We found that feeding problems were associated to the severity of ASD (p=0.02). Johnson et al 63 found strong associations between parents reported feeding habits and repetitive and ritualistic behaviors, sensory features, and externalizing and internalizing behavior. There was a lack of association between feeding behaviors and the social and communication deficits of ASD and cognitive levels.

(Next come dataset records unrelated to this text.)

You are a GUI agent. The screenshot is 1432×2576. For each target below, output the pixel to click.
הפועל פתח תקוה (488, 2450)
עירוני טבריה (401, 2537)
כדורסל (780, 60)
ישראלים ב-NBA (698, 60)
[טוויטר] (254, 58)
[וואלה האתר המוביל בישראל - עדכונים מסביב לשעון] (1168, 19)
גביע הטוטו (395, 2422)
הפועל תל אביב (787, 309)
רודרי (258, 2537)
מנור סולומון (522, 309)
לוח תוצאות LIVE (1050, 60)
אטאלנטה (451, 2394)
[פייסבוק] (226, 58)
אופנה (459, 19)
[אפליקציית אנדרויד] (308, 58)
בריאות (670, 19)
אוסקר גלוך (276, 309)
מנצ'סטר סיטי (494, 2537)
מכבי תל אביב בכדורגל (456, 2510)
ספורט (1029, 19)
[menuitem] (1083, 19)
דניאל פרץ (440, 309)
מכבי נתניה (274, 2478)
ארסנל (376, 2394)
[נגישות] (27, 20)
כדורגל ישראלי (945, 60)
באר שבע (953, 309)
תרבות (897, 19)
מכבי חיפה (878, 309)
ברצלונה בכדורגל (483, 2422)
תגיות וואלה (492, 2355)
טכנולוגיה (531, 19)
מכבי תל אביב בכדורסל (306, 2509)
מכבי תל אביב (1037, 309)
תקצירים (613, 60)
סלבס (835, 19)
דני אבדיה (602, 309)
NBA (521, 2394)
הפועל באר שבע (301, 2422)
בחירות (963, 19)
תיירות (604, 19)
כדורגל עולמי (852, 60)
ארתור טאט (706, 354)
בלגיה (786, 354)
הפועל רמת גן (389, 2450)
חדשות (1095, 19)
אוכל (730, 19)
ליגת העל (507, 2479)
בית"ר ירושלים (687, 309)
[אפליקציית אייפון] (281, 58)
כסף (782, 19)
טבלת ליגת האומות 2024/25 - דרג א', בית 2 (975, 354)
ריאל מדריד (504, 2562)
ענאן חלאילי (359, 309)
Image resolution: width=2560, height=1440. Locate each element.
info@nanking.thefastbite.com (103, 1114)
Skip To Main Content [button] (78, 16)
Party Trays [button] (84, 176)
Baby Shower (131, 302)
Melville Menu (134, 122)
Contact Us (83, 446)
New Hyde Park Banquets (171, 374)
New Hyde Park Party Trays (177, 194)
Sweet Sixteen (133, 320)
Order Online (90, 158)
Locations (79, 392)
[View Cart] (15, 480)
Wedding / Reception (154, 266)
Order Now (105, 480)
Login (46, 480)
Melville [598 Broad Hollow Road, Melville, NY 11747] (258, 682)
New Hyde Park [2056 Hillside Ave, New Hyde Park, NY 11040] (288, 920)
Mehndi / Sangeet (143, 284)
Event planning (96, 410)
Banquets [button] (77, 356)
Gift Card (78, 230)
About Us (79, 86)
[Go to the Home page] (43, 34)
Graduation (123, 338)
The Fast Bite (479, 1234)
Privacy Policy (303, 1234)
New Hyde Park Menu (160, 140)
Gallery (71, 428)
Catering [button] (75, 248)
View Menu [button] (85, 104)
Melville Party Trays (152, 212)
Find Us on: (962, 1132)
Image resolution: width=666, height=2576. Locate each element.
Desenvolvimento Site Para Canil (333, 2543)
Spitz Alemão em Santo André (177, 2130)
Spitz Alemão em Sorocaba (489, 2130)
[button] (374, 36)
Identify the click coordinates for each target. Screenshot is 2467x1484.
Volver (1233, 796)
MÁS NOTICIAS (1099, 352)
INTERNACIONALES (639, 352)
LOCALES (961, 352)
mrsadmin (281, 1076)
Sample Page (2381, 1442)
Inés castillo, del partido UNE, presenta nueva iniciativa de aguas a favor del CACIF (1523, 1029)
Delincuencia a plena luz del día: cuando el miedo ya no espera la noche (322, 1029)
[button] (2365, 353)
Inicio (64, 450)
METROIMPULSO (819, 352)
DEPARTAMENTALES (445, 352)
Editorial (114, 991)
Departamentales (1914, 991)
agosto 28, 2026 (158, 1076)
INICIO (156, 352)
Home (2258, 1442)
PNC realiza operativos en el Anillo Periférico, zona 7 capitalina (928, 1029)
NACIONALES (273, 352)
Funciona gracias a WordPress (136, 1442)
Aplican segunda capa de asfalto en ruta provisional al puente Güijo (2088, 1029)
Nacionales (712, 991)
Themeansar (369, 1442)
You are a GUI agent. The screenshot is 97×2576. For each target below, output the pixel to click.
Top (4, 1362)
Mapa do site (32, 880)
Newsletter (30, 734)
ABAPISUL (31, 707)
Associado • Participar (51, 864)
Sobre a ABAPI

Our results showed that feeding problems are important in children with autism. This is essentially reflected in their refusal of vegetables, fruits and meats, pica, selectivity to starches and limited food varieties. A selective diet can lead to nutritional deficiencies if varieties of foods remain restricted, which makes feeding problems a potential health risk. However, studies assessing nutrient intake in children with autism have conflicting results. Because feeding children and family mealtimes are an integral part of child-rearing and family life, the presence of feeding problems concurrent with autism represents an increased burden for families of children with autism. In fact, due to the clinical characteristics of their disease, children with autism often attribute this failure to their parents’ skills about food, justifying the need for a systematic dual approach, such as a careful evaluation and an appropriate treatment. Further research is thus necessary to better target this problem. In this context, clinical implications require comprehensive and early treatment of feeding problems in children with autism to prevent the perpetuation of some difficulties in the mother-child relationship in connection with early failures of feeding and give later targeted therapy. It is therefore important to raise the awareness of the clinicians working with children with autism to systematically look for feeding problems in a global perspective in order to act on time and prevent nutritional deficiencies and mother-child interaction disorder.